The high-deductible health plans (HDHPs)associated with health savings accounts (HSAs) may be leading lower-income employees to avoid certain healthcare services, the Employee Benefit Research Institute (EBRI) warned.

Examining the claims of one large Midwestern employer, EBRI found major variations by income level in the use of some health services. For example, while switching to an HDHP led employees at all income levels to make fewer outpatient office visits, the decline was twice as great for workers making less than $50,000 per year (and their dependents) as for those making at least $100,000.

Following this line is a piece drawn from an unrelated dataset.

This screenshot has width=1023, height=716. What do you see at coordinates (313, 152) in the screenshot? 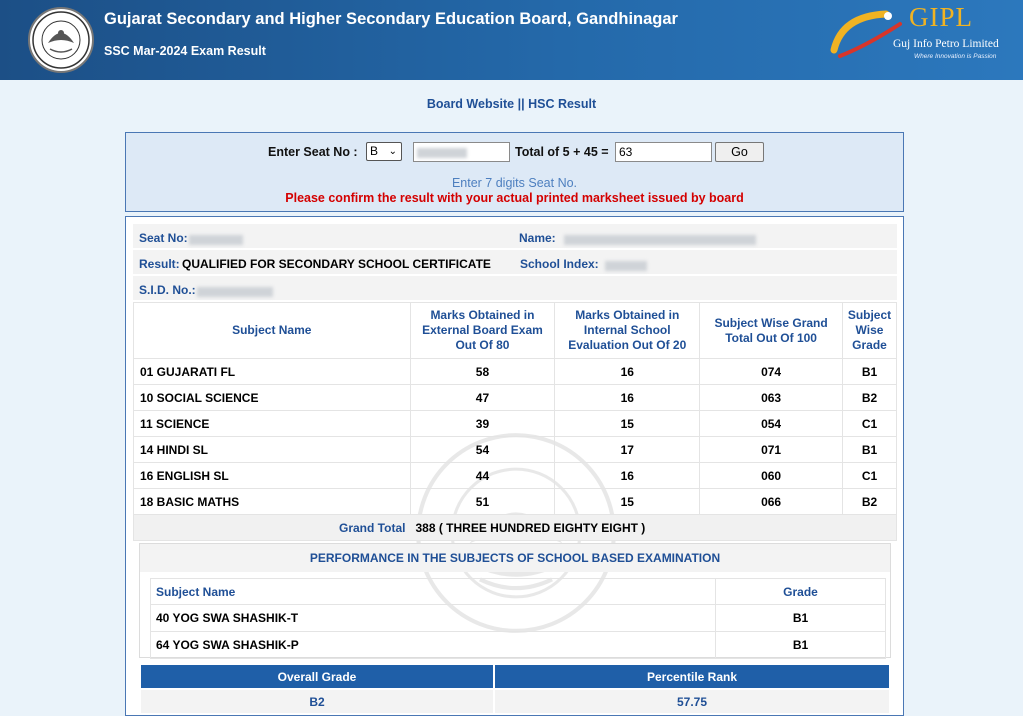
I see `seat-no-label: Enter Seat No :` at bounding box center [313, 152].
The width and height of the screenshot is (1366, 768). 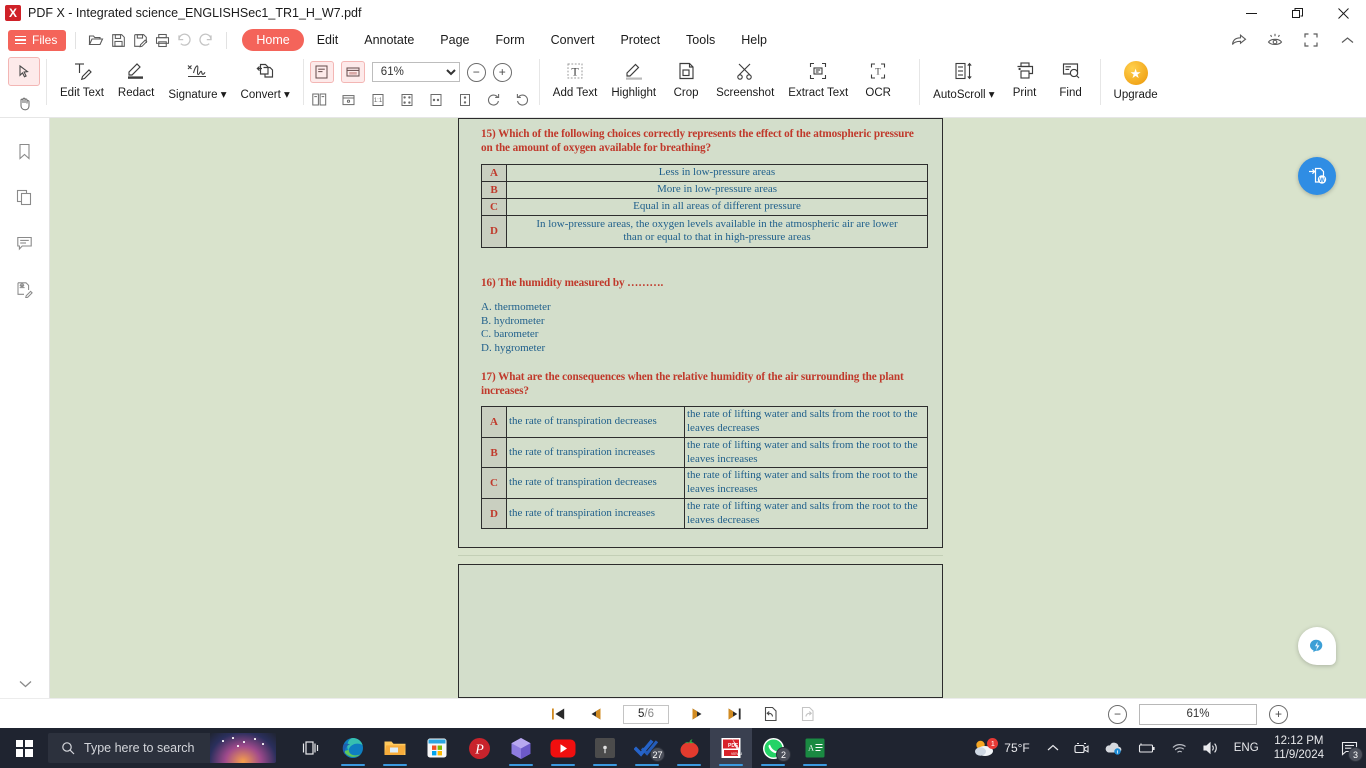 I want to click on edit-text-button: Edit Text, so click(x=82, y=76).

EBRI also found a link between HDHPs and the reduced use of preventive services, such as flu vaccines, by lower-income employees. Meanwhile, these individuals’ rate of emergency room visits and inpatient hospital admissions increased, although these appeared to be short-term effects.

However, other types of healthcare services appeared to be unaffected by either HSA/HDHP adoption or worker income, according to EBRI’s study. These included inpatient hospital days, avoidable emergency department visits, pneumonia and HPV vaccinations, and blood sugar testing for diabetics.

“A key question with high-deductible HSA-eligible health plans is how the income differences of workers affect the use of health care services and spending: Do lower-paid workers defer health care more than higher-paid workers?” explained coauthor Paul Fronstin, director of EBRI’s Health Research and Education Program, in announcing the report. “We found mixed results: For some health services, yes it does—but for others, it does not.”

The large employer that was the subject of the study offered an HSA-eligible HDHP alongside a PPO. The data included between 150,000 and 200,000 individuals, and covered their healthcare services and spending over a 6-year period, from 2009 through 2014.

The apparent short-term nature of the spike in emergency and inpatient admissions may alleviate some of the underlying concerns, the report concluded. “However, if sponsors or insurers are concerned about the impact of HSA-eligible health plans on lower-income workers, they can consider modifications” such as higher HSA contributions for lower-income employees and education about the preventive services not subject to the deductible.